Yesterday the Bar Council released its preliminary findings on the impact of the Legal Aid, Sentencing and Punishment of Offenders Act (LASPO) 2012.

The Press Release tells us that 716 people responded to the survey, of which 90% were barristers from a wide range of legal sectors. Not surprisingly, the family courts dominated the survey:

  •  88% of respondents who worked within the family courts reported an increase in self-representation.
  •  81% of respondents who undertook family legal aid work reported impacts
  • 72% of respondents who undertook family legal aid work reported a decrease in case work.
  • 69% of respondents who worked as family legal aid practitioners reported a decline in fee income

(These figures have been rounded up by the Bar Council in their press release).

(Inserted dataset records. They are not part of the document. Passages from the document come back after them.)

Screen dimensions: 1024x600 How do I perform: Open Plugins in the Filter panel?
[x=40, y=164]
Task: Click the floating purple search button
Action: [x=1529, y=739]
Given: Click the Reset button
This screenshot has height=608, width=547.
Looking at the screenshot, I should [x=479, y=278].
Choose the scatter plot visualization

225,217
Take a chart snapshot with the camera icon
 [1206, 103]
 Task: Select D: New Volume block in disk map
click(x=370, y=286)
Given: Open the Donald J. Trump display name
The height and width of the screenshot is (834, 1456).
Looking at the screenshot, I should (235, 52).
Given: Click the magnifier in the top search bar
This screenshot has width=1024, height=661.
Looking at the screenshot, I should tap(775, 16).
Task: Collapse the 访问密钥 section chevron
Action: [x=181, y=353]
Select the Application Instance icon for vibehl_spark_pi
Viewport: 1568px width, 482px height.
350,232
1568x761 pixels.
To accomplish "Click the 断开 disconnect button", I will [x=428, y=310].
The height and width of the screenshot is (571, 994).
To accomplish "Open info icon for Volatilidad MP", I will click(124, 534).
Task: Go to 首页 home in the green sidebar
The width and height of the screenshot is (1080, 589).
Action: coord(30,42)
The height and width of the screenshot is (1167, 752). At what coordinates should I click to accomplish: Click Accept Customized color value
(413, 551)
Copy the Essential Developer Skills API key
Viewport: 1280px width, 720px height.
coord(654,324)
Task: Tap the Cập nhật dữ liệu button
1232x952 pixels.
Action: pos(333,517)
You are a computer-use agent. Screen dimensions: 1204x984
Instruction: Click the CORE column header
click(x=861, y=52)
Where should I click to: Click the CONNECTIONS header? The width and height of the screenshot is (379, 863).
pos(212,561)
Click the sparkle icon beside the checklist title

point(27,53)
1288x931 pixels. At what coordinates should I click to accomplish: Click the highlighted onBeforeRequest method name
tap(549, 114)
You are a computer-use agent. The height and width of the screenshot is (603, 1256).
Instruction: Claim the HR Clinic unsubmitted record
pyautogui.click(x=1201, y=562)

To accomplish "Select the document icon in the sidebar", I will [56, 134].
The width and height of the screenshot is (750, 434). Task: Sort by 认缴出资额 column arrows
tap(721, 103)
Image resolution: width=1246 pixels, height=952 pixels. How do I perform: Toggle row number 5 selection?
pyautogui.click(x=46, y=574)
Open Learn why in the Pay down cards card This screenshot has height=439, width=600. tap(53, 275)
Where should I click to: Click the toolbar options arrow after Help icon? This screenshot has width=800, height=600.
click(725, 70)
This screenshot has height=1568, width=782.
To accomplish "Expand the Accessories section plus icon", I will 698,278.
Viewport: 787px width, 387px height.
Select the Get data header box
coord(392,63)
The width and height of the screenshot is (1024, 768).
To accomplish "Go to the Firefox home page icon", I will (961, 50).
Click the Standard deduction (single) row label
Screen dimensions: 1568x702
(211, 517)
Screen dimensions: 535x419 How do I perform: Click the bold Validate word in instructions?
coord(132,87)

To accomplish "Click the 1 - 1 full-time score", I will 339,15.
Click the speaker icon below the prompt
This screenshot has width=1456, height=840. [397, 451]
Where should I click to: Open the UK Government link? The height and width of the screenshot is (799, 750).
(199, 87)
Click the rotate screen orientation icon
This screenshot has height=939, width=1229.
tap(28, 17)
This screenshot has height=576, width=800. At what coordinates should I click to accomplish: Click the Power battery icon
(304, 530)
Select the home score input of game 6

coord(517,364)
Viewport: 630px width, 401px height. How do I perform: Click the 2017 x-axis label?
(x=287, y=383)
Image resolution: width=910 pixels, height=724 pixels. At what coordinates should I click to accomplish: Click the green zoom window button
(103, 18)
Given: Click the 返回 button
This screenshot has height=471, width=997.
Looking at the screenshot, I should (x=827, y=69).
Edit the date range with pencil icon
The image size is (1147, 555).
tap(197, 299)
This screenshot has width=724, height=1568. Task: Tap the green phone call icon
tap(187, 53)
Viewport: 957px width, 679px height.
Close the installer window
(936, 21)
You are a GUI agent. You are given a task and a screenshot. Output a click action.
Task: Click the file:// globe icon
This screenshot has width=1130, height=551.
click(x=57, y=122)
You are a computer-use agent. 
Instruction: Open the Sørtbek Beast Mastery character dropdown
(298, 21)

Chairman of the Bar, Nicholas Lavender QC (fragrant name), summed up his view of the findings in his statement, which included the sentiment that:

“Unsurprisingly, the preliminary results from the survey confirm the concerns we raised with the Government some time ago: a significant increase in litigants-in-person, more delays in court, and growing difficulty for individuals in accessing legal advice and representation.”

The survey launched online in April of this year and was undertaken by the Bar Council and the University of Surrey. The project was created with a view to measuring how LASPO has affected access to justice one year on from its implementation. The project comes to a close in September 2014.

There’s a new discussion over at the excellent Jordans Family Law, on the survey. Seeing as most of the respondents were barristers, it would be good for the sector to get feedback from people who use the system, too.